Third, Article 5 is NATO’s most powerful deterrent against an attack on a member of the alliance. However, warfare in modern times has become increasingly unconventional with the advent of cyberwarfare. In particular, Russia has shown a strong propensity to use cyber attacks as a means to augment its conventional tactics. With an extreme reliance on computer systems for a functioning society and government, these kinds of cyberattacks are a serious potential threat to NATO states. Many of these states have already suffered from breaches of security as a result of attempted cyber hacks and election influence campaigns, suspected to originate from Russia.
To prevent this threat, I believe expanding Article 5 to include cyber attacks serves to further reinforce the security of democracy and prevent crippling attacks from taking place. A policy of tit-for-tat cyber retaliation would go a long way in shoring up NATO’s deterrence factor for the modern era. Additionally, to ensure there is a unified front against cyber threats, member-states should contribute more to NATO’s direct fund. This additional money could go directly to NATO’s Cooperative Cyber Defence Centre of Excellence to increase its ability to respond to state-sponsored and rogue cyber operations, in addition to training member-states. This, combined with the expansion of Article 5, would serve to dramatically increase NATO’s ability to deter, detect, and respond to increasing levels of cyber threats.

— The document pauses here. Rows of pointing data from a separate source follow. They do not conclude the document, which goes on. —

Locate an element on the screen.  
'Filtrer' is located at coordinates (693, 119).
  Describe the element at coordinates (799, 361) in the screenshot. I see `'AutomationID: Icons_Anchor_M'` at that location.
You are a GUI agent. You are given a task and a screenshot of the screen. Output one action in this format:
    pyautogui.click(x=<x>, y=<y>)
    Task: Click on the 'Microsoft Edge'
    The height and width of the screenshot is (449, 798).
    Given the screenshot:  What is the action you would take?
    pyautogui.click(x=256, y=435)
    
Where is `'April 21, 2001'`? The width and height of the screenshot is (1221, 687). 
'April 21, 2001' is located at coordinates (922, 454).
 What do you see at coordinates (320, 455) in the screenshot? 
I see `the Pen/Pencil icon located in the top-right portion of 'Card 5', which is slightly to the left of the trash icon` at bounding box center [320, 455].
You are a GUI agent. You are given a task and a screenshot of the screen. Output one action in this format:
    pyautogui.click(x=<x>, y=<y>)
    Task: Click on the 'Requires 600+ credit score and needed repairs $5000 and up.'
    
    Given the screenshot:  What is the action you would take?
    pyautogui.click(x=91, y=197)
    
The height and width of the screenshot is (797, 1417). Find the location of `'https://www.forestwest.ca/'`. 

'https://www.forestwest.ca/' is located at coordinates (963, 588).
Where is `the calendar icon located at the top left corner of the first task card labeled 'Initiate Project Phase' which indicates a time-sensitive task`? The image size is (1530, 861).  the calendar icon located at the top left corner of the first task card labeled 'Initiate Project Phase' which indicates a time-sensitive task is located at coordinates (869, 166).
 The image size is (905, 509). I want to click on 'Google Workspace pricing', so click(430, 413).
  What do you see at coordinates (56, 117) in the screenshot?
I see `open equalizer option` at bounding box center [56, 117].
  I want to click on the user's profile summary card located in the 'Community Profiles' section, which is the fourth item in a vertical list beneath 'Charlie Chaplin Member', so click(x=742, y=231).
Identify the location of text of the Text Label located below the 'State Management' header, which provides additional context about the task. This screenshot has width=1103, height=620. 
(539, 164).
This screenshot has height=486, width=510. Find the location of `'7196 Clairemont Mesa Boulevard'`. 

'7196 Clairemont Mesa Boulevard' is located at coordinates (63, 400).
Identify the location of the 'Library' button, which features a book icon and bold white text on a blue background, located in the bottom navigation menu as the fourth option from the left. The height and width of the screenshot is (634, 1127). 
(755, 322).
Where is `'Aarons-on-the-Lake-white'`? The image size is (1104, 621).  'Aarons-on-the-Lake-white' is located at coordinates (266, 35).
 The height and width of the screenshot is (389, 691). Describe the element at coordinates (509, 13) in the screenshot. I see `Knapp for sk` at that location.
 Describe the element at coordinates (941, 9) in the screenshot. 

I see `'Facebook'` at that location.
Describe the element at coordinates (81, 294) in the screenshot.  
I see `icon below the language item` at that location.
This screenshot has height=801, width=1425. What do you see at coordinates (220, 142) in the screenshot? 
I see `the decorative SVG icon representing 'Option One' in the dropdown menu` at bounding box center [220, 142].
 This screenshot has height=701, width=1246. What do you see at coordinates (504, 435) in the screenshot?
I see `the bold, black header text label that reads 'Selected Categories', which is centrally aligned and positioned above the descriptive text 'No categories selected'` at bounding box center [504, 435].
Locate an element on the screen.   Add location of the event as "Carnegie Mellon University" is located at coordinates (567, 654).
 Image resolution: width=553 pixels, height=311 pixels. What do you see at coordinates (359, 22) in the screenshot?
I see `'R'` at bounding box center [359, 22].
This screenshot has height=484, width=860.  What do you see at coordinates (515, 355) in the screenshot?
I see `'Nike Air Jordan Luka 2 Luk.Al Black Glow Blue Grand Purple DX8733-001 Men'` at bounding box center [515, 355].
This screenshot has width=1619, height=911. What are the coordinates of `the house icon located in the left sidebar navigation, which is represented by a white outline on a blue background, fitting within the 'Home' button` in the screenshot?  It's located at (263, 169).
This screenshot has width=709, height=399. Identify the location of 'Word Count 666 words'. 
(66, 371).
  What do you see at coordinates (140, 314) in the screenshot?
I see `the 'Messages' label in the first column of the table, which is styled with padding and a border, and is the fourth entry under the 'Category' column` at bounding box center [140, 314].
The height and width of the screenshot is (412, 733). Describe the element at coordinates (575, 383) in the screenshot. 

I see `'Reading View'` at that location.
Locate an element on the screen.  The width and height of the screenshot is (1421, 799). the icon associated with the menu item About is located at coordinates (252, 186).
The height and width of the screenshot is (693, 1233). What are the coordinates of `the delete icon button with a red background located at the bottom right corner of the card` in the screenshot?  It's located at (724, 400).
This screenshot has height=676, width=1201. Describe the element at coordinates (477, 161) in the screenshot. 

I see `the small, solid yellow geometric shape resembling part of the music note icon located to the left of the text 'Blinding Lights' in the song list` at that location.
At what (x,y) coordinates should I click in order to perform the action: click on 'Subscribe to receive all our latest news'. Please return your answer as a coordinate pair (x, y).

Finally, NATO’s main nuclear deterrence ability comes from America’s nuclear arsenal. Our country needs to prioritize the modernization of our nuclear triad for the benefit of both our and Europe’s security. First, the United States must pursue expansion of its nuclear arsenal to continue to be able to deter both Russia and China. Russia currently has more nuclear warheads than the United States and China’s arsenal grows ever-closer to having first-strike capability. The United States must be an equivalent power against both Russia and China. This expansion, coupled with the needed modernization of aging ICBMS, planned procurement of Columbia-class nuclear submarines, and current development of the B-21 stealth bomber, will contribute to a more credible deterrent. ICBMs are a valuable part of the nuclear triad, and we need to make sure that they continue to be a deterrent as they age against newer Russian and Chinese weapons.
In addition to strategic capability, the United States must develop more advanced tactical nuclear weapons. Especially in the recent invasion of Ukraine, the threat of Russian deployment of tactical nuclear weapons looms large. If America were to develop similar weapons, the US could respond to Russian deployment in a targeted and proportionate manner which would prevent further escalation. More tactical nuclear weapons should be stationed in European countries where they will send a message about our willingness to maintain response capability.
While it is unlikely that NATO will engage in a Chamberlain-esque appeasement of Russia, the invasion of Ukraine still represents a watershed moment for the alliance. Failing to both take decisive action against Russian aggression and bolster NATO’s conventional and nuclear arsenal would follow the same vein as Chamberlain’s infamous Munich Agreement and “Peace for our time” speech. Like the courageous Ukrainians fighting Russian forces, NATO must now stand stronger than ever before for the security and future of a free Europe.